___ LISTED ENTRIES

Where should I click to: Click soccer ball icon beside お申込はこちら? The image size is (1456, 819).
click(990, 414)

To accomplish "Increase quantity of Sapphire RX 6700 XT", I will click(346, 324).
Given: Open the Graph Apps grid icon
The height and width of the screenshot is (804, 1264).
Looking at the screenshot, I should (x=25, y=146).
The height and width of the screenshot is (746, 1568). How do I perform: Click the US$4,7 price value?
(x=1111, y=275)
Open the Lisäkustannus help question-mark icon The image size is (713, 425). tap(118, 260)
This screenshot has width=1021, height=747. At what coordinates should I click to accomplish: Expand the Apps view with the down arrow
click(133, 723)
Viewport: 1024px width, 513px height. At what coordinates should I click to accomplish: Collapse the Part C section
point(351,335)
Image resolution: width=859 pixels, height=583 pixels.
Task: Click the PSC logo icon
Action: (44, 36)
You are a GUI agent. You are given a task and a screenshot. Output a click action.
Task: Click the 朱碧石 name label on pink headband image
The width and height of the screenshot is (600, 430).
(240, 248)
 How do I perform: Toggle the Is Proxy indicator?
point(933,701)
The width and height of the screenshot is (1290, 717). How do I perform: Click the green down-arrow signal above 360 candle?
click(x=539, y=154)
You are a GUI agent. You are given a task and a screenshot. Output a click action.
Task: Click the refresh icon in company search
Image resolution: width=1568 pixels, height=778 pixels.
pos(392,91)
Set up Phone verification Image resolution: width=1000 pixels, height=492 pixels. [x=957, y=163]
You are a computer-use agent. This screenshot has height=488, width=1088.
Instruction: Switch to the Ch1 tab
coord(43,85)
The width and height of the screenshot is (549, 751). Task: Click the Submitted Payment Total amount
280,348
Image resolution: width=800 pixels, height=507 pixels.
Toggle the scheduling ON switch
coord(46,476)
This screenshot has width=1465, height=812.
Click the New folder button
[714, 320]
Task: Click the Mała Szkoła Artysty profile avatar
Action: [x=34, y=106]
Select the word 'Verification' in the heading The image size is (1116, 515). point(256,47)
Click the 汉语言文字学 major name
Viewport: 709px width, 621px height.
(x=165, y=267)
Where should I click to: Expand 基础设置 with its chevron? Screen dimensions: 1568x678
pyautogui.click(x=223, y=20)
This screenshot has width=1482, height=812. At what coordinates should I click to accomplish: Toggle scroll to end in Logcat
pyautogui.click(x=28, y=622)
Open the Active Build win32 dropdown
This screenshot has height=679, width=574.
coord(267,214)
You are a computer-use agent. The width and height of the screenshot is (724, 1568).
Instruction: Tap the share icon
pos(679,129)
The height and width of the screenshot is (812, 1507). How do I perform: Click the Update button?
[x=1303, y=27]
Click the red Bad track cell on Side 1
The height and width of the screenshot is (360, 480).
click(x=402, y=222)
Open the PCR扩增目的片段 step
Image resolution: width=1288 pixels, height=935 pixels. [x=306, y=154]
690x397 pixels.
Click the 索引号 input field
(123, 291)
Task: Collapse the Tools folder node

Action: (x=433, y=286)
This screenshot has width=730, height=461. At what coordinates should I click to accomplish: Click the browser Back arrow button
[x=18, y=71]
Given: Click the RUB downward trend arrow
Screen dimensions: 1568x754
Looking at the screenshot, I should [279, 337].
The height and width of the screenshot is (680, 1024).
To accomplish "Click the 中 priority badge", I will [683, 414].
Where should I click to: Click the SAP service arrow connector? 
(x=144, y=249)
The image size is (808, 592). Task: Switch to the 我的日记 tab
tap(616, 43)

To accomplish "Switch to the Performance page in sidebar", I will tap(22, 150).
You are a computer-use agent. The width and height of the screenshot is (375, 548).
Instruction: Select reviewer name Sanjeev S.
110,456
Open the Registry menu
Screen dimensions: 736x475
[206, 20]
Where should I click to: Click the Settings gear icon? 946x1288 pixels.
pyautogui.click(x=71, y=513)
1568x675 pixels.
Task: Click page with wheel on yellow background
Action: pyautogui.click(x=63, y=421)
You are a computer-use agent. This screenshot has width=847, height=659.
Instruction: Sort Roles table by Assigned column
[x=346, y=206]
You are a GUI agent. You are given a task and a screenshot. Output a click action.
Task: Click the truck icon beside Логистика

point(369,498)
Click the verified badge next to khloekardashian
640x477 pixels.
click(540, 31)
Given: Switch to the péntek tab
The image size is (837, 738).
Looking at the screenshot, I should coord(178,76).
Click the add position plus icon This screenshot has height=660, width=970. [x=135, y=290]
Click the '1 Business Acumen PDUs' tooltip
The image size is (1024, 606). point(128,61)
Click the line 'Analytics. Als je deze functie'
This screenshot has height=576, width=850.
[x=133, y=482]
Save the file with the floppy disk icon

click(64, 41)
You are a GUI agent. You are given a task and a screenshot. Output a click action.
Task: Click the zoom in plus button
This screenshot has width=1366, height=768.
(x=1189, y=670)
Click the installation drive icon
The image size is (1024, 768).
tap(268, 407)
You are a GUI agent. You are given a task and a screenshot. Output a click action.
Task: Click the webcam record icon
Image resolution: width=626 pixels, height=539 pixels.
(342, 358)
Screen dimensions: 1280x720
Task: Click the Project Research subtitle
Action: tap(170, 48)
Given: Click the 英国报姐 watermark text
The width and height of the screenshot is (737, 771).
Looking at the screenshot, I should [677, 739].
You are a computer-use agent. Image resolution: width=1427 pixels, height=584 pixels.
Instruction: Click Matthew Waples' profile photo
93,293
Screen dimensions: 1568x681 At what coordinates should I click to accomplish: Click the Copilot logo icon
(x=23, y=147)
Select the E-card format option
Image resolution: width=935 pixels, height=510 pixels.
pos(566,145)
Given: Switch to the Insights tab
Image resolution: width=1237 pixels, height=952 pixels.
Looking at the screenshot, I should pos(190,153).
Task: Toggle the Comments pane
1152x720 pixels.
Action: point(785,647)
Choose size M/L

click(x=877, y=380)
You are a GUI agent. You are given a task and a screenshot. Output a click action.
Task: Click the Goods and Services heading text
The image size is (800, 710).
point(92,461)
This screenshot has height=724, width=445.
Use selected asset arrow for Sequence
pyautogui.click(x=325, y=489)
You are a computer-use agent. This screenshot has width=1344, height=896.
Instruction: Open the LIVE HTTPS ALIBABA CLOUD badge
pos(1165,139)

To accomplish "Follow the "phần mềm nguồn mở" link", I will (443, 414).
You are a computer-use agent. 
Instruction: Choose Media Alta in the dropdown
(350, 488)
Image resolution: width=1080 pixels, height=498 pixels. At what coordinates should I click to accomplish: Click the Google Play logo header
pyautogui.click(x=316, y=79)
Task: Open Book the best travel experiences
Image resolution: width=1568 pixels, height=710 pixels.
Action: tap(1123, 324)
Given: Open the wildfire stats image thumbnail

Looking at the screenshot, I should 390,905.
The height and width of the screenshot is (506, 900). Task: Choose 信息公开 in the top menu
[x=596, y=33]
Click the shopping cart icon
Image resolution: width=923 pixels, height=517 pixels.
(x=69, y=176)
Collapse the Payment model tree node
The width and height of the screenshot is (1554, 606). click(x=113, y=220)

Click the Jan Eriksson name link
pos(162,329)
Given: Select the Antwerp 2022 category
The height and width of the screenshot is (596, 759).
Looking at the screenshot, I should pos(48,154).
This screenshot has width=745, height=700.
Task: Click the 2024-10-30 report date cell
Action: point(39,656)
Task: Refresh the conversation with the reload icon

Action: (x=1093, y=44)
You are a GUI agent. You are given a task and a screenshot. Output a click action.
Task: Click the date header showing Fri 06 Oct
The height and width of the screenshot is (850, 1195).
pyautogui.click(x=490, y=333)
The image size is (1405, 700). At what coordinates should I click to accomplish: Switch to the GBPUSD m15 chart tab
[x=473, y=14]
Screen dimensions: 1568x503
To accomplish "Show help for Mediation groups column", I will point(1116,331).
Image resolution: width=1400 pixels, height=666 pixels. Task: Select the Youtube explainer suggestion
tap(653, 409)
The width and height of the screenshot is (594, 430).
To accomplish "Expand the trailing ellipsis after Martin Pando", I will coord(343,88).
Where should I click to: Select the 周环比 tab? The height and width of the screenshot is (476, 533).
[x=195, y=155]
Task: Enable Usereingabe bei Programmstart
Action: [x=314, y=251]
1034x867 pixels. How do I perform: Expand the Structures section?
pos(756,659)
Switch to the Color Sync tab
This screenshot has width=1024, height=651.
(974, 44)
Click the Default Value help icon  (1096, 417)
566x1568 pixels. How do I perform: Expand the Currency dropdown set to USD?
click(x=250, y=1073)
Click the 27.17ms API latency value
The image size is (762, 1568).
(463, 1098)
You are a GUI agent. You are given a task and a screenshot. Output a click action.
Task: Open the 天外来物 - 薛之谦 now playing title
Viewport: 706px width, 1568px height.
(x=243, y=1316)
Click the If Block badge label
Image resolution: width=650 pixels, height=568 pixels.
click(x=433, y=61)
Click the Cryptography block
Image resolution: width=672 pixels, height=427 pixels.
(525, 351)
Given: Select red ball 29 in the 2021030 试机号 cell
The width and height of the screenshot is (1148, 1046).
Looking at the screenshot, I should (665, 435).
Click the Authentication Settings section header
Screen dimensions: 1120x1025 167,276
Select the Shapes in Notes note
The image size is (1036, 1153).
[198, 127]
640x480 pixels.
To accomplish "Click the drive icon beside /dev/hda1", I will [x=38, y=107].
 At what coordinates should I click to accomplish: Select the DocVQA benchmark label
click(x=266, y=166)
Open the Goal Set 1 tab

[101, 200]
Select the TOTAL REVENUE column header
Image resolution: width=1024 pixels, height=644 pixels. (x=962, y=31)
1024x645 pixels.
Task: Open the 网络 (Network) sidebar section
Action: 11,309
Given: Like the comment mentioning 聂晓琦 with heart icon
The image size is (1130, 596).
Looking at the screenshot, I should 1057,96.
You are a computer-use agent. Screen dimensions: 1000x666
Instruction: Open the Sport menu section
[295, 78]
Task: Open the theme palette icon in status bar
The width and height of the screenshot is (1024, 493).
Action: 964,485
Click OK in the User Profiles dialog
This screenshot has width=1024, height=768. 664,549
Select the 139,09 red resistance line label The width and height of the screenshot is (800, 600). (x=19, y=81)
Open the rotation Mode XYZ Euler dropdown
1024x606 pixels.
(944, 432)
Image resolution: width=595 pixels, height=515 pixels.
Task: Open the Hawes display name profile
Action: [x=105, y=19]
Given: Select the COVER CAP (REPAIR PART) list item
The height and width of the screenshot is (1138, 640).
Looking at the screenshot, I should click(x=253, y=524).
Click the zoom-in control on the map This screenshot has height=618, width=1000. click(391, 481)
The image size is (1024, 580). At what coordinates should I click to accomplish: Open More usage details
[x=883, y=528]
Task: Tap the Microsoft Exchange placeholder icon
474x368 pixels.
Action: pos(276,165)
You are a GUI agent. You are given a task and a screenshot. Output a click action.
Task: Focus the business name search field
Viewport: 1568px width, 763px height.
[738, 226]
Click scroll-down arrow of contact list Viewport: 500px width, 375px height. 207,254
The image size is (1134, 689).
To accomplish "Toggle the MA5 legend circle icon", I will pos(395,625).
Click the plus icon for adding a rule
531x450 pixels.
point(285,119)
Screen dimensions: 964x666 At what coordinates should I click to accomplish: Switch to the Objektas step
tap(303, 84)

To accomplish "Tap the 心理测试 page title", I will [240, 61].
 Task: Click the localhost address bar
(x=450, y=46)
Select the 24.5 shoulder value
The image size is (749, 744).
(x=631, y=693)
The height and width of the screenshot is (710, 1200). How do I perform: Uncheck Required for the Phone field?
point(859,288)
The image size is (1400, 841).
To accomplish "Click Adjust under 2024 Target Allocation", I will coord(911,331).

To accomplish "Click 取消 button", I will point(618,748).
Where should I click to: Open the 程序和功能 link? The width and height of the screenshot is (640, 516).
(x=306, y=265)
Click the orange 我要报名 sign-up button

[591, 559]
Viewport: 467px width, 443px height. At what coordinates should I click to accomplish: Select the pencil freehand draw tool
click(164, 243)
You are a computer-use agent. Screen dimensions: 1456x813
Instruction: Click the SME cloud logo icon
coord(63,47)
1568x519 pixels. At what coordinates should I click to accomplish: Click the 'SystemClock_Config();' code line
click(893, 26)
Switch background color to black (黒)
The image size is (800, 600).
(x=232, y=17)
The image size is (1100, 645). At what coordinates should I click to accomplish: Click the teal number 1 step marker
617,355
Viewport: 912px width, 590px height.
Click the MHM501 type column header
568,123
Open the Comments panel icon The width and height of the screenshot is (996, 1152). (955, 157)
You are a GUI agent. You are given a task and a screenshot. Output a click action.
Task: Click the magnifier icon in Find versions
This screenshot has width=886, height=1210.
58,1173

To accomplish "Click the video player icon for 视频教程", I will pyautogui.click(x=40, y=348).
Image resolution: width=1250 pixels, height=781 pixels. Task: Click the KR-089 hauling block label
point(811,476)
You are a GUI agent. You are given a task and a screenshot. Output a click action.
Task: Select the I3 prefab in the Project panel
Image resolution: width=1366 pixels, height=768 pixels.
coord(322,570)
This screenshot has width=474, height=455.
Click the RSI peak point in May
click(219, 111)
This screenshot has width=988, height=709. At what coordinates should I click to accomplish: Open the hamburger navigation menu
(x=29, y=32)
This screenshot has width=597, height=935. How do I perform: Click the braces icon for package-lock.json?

______

YOUR OBJECTIVE: Reproduce word for word the lines of the records above, beginning at the first and ending with the line where "Given: Open the Graph Apps grid icon" appears, and nothing past it.

YOUR RESPONSE:
Where should I click to: Click soccer ball icon beside お申込はこちら? The image size is (1456, 819).
click(990, 414)

To accomplish "Increase quantity of Sapphire RX 6700 XT", I will click(346, 324).
Given: Open the Graph Apps grid icon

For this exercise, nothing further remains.